**Document section**.
-------

Define the `cache` key for v1 multi-output recipes #102

wolfv · 2024-11-27T13:51:20Z

This starts the definition for the new cache output in v1 recipes.

One can try the cache with --experimental in rattler-build. The documentation can be found here: https://prefix-dev.github.io/rattler-build/latest/multiple_output_cache/

h-vetinari

Thank you for writing this up, excited to see this moving forward! 🙏 😊

h-vetinari · 2024-11-27T23:12:24Z

cep-cache-output.md

+
+Sometimes it is very useful to build some code once, and then split it into multiple build artifacts (such as shared library, header files, etc.). For this reason, `conda-build` has a special, implicit top-level build.
+
+There are many downsides to the behavior of `conda-build`: it's very implicit, hard to understand and hard to debug (for example, if an output is defined with the same name as the top-level recipe, this output will get the same requirements attached as the top-level).

-------

**Word and element location data**.
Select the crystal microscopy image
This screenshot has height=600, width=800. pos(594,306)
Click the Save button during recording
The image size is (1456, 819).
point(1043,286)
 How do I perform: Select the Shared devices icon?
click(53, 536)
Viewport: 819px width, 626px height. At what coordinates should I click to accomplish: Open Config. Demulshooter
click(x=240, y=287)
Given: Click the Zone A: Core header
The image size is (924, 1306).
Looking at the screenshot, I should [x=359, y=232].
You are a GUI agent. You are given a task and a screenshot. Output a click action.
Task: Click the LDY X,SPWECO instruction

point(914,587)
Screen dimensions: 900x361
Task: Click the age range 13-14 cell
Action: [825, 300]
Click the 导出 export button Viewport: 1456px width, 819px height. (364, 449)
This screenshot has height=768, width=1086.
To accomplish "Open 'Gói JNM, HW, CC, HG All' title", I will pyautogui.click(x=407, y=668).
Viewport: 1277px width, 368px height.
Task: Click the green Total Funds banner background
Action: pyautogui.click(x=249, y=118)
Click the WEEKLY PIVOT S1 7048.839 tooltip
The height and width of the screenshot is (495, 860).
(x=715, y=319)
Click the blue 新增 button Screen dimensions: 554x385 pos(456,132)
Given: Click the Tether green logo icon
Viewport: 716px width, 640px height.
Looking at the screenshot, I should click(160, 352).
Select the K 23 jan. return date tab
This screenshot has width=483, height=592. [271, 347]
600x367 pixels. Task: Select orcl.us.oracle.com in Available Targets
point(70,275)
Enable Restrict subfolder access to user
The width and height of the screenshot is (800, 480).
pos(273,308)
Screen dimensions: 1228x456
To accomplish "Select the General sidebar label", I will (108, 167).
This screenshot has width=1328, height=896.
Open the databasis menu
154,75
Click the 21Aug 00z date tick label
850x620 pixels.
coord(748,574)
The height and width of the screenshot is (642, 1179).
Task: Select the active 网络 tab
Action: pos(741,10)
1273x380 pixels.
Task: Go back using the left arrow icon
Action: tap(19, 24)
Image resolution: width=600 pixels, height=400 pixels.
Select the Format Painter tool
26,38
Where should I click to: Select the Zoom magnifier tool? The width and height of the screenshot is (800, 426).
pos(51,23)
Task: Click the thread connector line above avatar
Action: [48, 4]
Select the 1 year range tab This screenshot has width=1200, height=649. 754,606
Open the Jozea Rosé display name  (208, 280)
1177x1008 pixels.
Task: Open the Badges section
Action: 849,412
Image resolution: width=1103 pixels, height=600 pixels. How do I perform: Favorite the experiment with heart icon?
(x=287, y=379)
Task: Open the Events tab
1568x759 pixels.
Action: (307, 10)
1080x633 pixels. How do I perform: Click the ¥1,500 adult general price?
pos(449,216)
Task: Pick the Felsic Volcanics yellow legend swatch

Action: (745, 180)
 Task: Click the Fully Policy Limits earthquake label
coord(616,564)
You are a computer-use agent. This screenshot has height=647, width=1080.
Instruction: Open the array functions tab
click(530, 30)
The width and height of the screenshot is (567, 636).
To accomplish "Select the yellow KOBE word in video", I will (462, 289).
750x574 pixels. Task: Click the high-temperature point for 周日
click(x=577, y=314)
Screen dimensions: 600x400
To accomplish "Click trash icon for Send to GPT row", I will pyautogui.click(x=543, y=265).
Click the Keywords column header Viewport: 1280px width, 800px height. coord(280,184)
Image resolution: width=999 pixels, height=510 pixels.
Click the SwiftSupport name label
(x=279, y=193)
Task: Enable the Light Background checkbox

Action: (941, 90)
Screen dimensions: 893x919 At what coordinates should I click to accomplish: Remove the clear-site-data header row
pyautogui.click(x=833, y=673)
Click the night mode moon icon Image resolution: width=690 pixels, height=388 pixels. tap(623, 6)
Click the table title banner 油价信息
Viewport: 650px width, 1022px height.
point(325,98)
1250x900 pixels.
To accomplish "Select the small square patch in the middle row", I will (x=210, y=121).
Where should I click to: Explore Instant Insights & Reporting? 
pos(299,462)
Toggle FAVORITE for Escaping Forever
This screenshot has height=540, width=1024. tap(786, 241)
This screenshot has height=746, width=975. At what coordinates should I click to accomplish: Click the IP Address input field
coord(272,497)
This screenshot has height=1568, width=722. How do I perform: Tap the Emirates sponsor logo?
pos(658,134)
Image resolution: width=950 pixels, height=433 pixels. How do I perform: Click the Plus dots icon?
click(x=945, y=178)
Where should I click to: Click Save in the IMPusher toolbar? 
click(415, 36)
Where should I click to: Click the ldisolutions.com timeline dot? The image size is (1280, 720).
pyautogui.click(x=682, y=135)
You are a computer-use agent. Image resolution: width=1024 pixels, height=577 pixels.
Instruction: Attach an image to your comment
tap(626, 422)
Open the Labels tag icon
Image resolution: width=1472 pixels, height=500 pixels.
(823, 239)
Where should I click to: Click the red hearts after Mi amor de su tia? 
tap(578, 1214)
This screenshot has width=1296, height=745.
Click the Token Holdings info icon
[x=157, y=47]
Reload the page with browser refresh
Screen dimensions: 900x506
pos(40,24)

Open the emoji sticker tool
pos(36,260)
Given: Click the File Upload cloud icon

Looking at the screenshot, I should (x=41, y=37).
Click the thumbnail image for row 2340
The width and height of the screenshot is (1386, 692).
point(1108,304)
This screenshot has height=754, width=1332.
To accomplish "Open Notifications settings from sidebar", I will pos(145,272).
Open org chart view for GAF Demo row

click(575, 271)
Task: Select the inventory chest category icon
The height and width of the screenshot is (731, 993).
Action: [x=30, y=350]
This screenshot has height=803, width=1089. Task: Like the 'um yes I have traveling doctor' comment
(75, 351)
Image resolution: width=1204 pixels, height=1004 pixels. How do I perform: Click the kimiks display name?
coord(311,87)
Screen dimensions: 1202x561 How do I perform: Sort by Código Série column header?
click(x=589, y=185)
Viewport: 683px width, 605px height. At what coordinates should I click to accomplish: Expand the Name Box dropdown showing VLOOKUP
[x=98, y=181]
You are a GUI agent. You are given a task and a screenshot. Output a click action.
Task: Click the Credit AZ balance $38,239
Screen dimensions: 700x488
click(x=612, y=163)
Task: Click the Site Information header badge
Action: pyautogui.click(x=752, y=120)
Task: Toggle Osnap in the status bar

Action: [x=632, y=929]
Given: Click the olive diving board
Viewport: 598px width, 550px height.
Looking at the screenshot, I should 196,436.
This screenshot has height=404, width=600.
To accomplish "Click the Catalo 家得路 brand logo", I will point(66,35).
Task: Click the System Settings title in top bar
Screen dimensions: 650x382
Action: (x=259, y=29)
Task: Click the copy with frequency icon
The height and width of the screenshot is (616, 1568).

-------

**Stated task A**. Name the downsides of `conda-build`'s behavior that the cache key thread lists.
**Stated task B**. Extend the cache key thread, beginning after its final line.

**Written reply A**.
- Very implicit
- Hard to understand
- Hard to debug

**Written reply B**.
Not just that, tests under such an output will be silently skipped, which regularly trips people up: conda/conda-build#4172

cep-cache-output.md

h-vetinari · 2024-11-27T23:21:58Z

cep-cache-output.md

+Since this is not extremely convenient, we could discuss adding a "scratchpad" outside the `src` dir to rattler-build that will be kept between outputs and removed at the end of the whole build.
+</details>


To double-check, this would save $SRC_DIR to the scratchpad in between operations, and restore it for the installation of any output that needs it?

I would go as far as saying that cache: implies this behaviour. I don't want to cache stuff in $PREFIX (then I could just install it and call that an output), I want to cache it without installation.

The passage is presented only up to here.